**PROBLEM DETAILS**
The listing that follows is to be repeated exactly.

**RECORDS TO PROCESS**
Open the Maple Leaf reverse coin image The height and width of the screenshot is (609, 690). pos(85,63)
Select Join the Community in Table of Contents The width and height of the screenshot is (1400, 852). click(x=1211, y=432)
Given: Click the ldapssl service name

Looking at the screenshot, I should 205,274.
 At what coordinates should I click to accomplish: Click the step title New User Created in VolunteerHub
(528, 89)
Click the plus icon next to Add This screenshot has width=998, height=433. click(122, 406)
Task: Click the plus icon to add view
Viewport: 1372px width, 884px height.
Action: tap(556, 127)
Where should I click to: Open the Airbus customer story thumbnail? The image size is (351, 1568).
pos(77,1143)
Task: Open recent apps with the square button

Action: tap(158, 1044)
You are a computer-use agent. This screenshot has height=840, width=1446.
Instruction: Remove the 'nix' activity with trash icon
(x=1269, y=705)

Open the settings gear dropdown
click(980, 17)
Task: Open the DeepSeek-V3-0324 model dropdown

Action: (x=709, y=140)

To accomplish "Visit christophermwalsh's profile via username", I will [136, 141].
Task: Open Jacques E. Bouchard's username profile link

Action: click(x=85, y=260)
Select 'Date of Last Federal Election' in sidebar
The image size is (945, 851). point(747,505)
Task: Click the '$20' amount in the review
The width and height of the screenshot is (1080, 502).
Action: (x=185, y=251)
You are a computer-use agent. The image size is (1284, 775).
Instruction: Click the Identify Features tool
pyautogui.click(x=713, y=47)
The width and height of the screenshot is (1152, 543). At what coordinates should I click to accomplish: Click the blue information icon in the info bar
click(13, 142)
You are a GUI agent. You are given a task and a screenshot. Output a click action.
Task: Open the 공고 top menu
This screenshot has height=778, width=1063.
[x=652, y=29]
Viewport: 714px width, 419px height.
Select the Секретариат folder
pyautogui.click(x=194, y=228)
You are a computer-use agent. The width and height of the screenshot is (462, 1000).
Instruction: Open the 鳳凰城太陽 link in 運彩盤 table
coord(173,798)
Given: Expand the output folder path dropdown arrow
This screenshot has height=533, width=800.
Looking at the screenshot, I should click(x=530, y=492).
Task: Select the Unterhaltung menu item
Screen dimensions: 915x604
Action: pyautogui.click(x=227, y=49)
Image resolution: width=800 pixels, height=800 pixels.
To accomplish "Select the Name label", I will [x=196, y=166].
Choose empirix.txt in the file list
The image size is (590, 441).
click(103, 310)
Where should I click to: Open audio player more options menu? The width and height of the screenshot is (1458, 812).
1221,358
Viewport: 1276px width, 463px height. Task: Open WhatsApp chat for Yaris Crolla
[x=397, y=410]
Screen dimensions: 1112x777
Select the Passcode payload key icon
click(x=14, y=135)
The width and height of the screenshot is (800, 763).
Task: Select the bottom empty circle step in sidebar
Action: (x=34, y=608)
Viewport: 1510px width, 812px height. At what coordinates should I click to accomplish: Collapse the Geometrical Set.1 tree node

**FINISHED TASK**
Open the Maple Leaf reverse coin image The height and width of the screenshot is (609, 690). pos(85,63)
Select Join the Community in Table of Contents The width and height of the screenshot is (1400, 852). click(x=1211, y=432)
Given: Click the ldapssl service name

Looking at the screenshot, I should 205,274.
 At what coordinates should I click to accomplish: Click the step title New User Created in VolunteerHub
(528, 89)
Click the plus icon next to Add This screenshot has width=998, height=433. click(122, 406)
Task: Click the plus icon to add view
Viewport: 1372px width, 884px height.
Action: tap(556, 127)
Where should I click to: Open the Airbus customer story thumbnail? The image size is (351, 1568).
pos(77,1143)
Task: Open recent apps with the square button

Action: tap(158, 1044)
You are a computer-use agent. This screenshot has height=840, width=1446.
Instruction: Remove the 'nix' activity with trash icon
(x=1269, y=705)

Open the settings gear dropdown
click(980, 17)
Task: Open the DeepSeek-V3-0324 model dropdown

Action: (x=709, y=140)

To accomplish "Visit christophermwalsh's profile via username", I will [136, 141].
Task: Open Jacques E. Bouchard's username profile link

Action: click(x=85, y=260)
Select 'Date of Last Federal Election' in sidebar
The image size is (945, 851). point(747,505)
Task: Click the '$20' amount in the review
The width and height of the screenshot is (1080, 502).
Action: (x=185, y=251)
You are a computer-use agent. The image size is (1284, 775).
Instruction: Click the Identify Features tool
pyautogui.click(x=713, y=47)
The width and height of the screenshot is (1152, 543). At what coordinates should I click to accomplish: Click the blue information icon in the info bar
click(13, 142)
You are a GUI agent. You are given a task and a screenshot. Output a click action.
Task: Open the 공고 top menu
This screenshot has height=778, width=1063.
[x=652, y=29]
Viewport: 714px width, 419px height.
Select the Секретариат folder
pyautogui.click(x=194, y=228)
You are a computer-use agent. The width and height of the screenshot is (462, 1000).
Instruction: Open the 鳳凰城太陽 link in 運彩盤 table
coord(173,798)
Given: Expand the output folder path dropdown arrow
This screenshot has height=533, width=800.
Looking at the screenshot, I should click(x=530, y=492).
Task: Select the Unterhaltung menu item
Screen dimensions: 915x604
Action: pyautogui.click(x=227, y=49)
Image resolution: width=800 pixels, height=800 pixels.
To accomplish "Select the Name label", I will [x=196, y=166].
Choose empirix.txt in the file list
The image size is (590, 441).
click(103, 310)
Where should I click to: Open audio player more options menu? The width and height of the screenshot is (1458, 812).
1221,358
Viewport: 1276px width, 463px height. Task: Open WhatsApp chat for Yaris Crolla
[x=397, y=410]
Screen dimensions: 1112x777
Select the Passcode payload key icon
click(x=14, y=135)
The width and height of the screenshot is (800, 763).
Task: Select the bottom empty circle step in sidebar
Action: (x=34, y=608)
Viewport: 1510px width, 812px height. At what coordinates should I click to accomplish: Collapse the Geometrical Set.1 tree node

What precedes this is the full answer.